I should have known she’d work her magic on him.
Then this week came and the crying started. First, he just whined for me, like he did all last year. Then, he cried at school.
“I got two timeouts today mom. I had to sit out of circle because I was crying too hard.”
Then, Wednesday night: the bed-wetting and Thursday; the morning long tears and negotiations.
What. The. Heck?
This is when the mommy questions come on fierce. Do I stop and just let him start this madness in kindergarten when it’s state law? Do I keep plugging away so kindergarten is smoother? Do I homeschool? How come this one isn’t like EITHER of the other two? What am I doing wrong? What is wrong with him? As you can imagine they continue to spiral into ugly from here.
That last one is my most embarrassing. There is nothing wrong with him. He’s amazing and brilliant and funny and I adore being with him most of the time.
But he hates school. No matter what I do.
Maybe some miracle will occur at some time, but I’m not holding my breath. The things he hates: the noise, the crowds, the quick eating, they’re only going to get worse.
So, yeah we’ll have to deal with that. And I can just imagine when he’s old enough to think his teachers are stupid and the work is pointless. (I mentioned his brilliance right?) He’s that kind of brilliant-his mind is working faster than most adults I know and having been in a classroom for 12 years, I know the havoc those kids wreak on that environment.

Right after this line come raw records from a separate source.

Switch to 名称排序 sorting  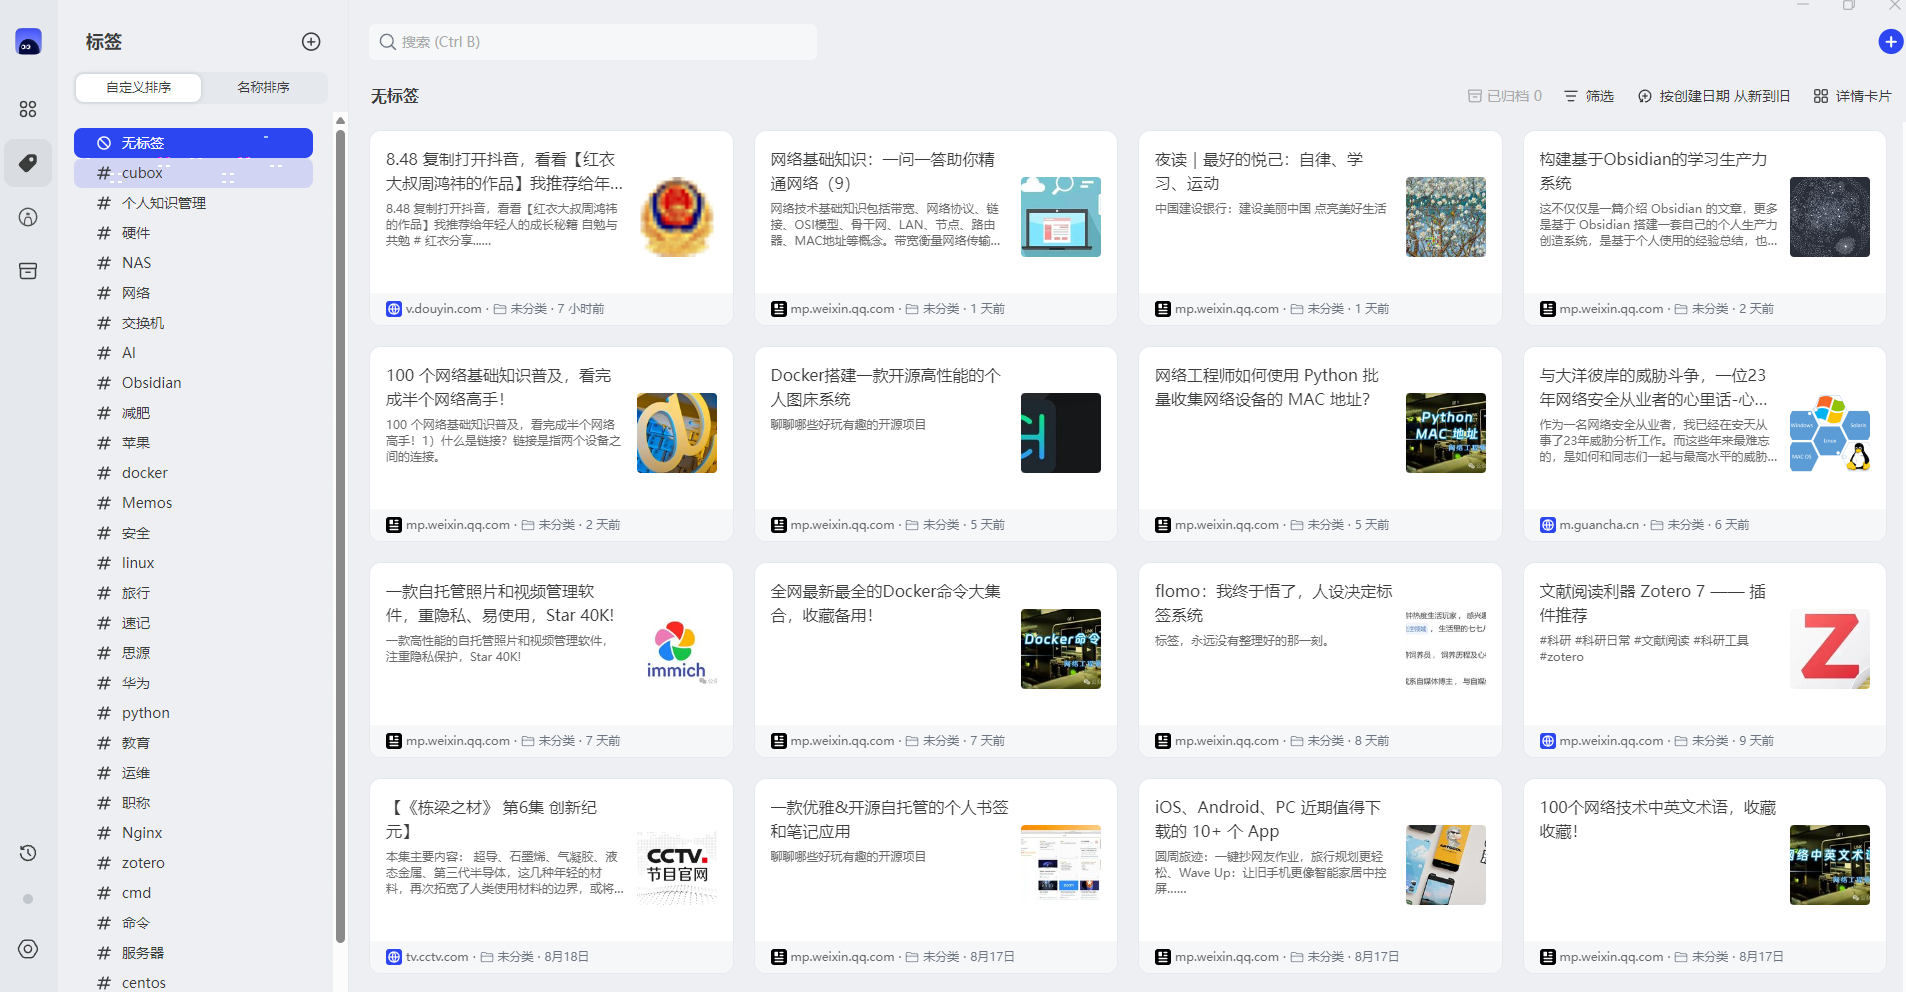click(263, 88)
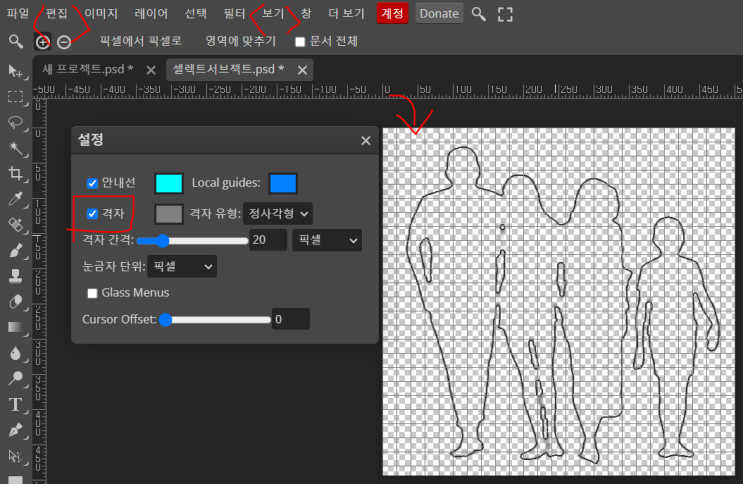The height and width of the screenshot is (484, 743).
Task: Open the 눈금자 단위 dropdown
Action: coord(181,267)
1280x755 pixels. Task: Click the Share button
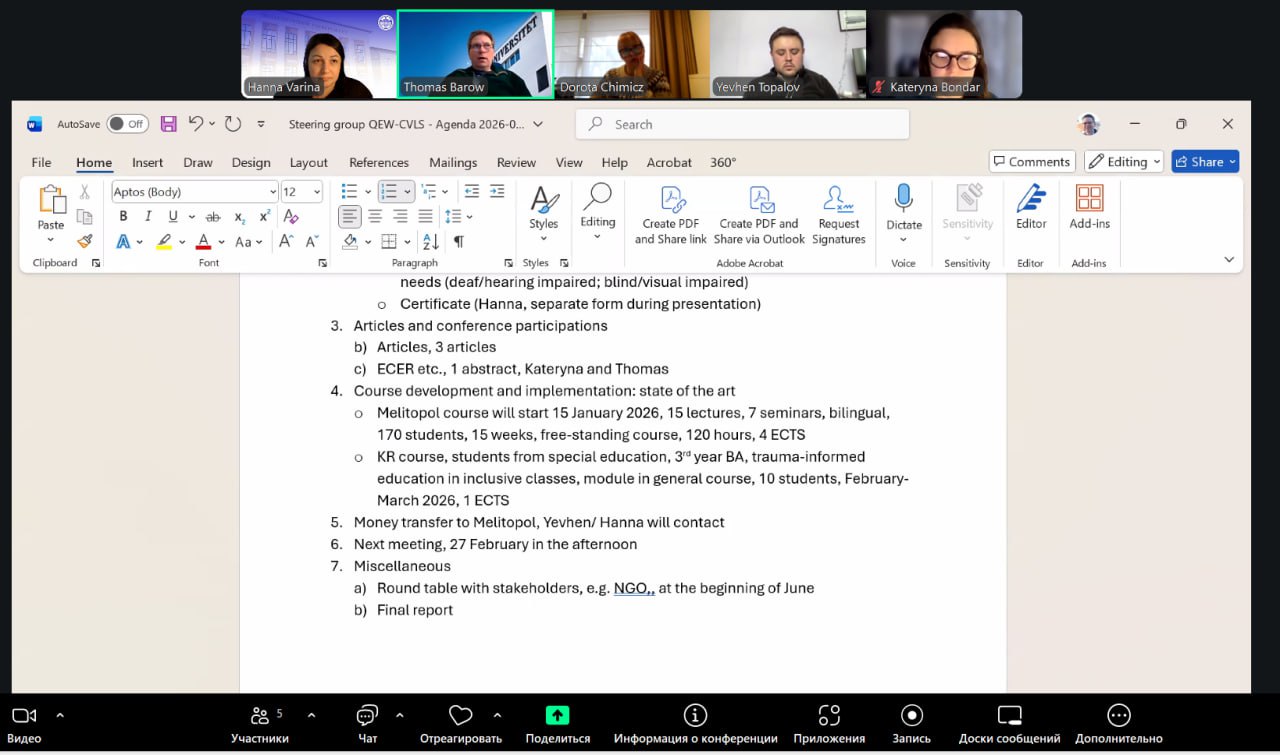tap(1204, 162)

But I think I’m resigned to it. I think I’m ready to advocate for and against him when the time comes for it. I’m ready to battle him to go and battle with him to behave. I’m ready to support the teachers that try to get him and I’m ready to take on the teachers that don’t. I know it will be a delicate balancing act for the next 14 years. I’m ready, especially for that graduation day. I know he’ll get there and I know I’ll be relieved.